As part of the efforts to get the models to produce videos in which the movement is consistent and logical, Dr. Dekel's lab showed how to expand the ability of a model that produces an image based on text - so that it can also create and edit videos. For example, they fed an open-source model called Stable Diffusion a video of a wolf turning its head from right to left, and asked it to create a similar video of a wolf-like ragdoll. At first the video created by the model looked fragmented and unreliable, but by identifying the representations of the various components in the images and a deeper understanding of the instructions that must be fed to the model - the researchers were able to create a video in which the wolf puppet moves convincingly.

On the left - a photo of a couple in the kitchen, on the right - a photo created by the computerized model after it was shown the original photo along with the instruction: "Two robots dancing in the kitchen"
On the left - a photo of a couple in the kitchen, on the right - a photo created by the computer model after it was shown the original photo along with the instruction: "Two robots dancing in the kitchen"

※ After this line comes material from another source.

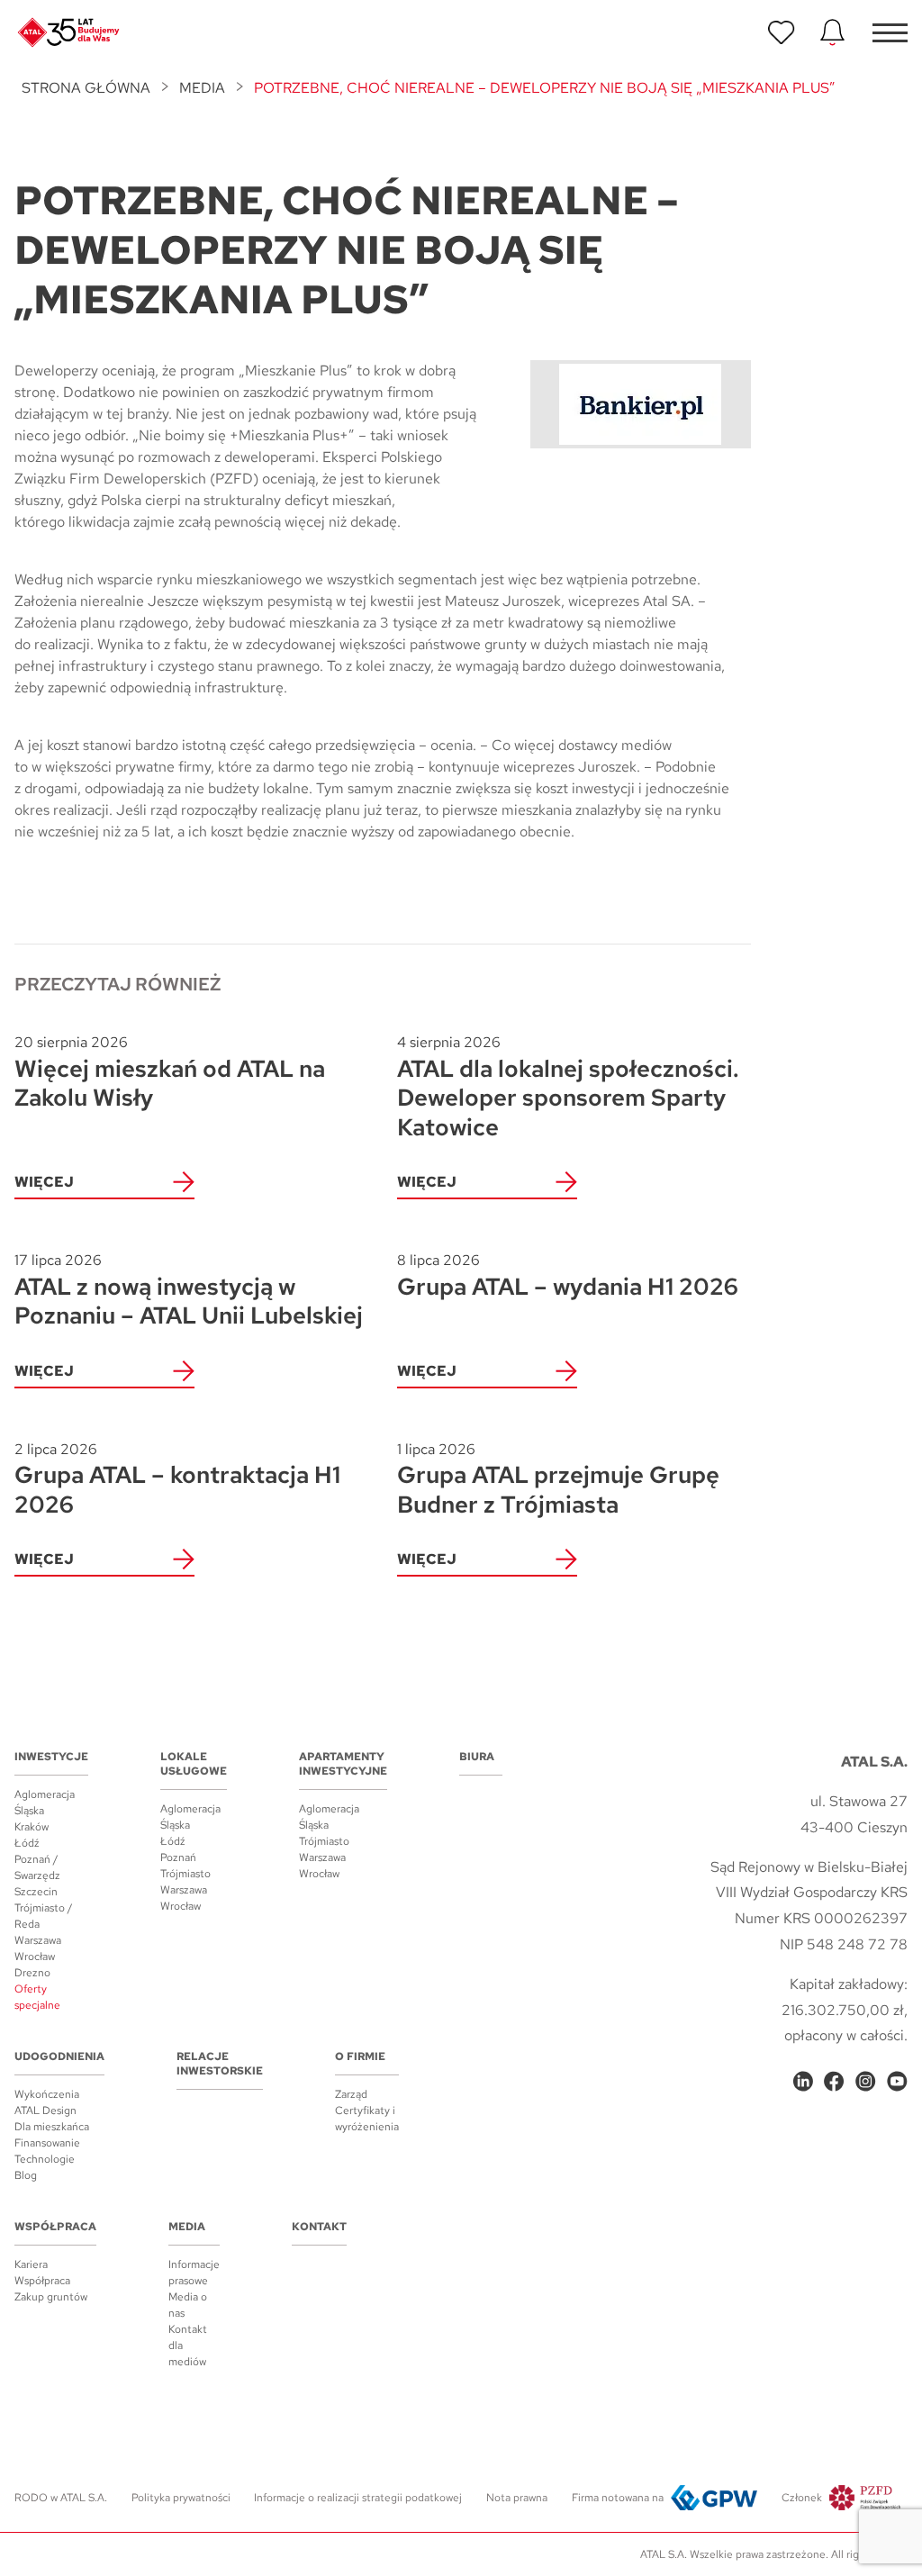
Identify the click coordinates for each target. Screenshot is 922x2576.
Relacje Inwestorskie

Dr. Dekel recently received a grant from the European Research Council (ERC) for young researchers in the amount of 1.5 million euros. As part of the grant, she plans to deal with additional limitations that hinder the models on their way to creating and editing videos. Due to the great complexity of video processing, there is a significant gap between the knowledge that such a model has gained from the many videos with which it has been trained, and the unique characteristics of movement in a particular video that the model is asked to create. Dr. Dekel will try to develop a model that can better infer from his accumulated experience on thousands of different videos about the needs of a single video.

And what about the concerns about the tremendous power inherent in the computer models? Dr. Dekel says: "There is a delicate balance between the awareness of the impact of technology, the risks inherent in it, and the desire to promote it, and this is our commitment to maintain that. It may sometimes seem to the general public as if the models are omnipotent, but this is not the case today. My main goal as a researcher is to expand the creative possibilities available to everyone, even those who are not professionals, and to promote science and the computational ability to see the world."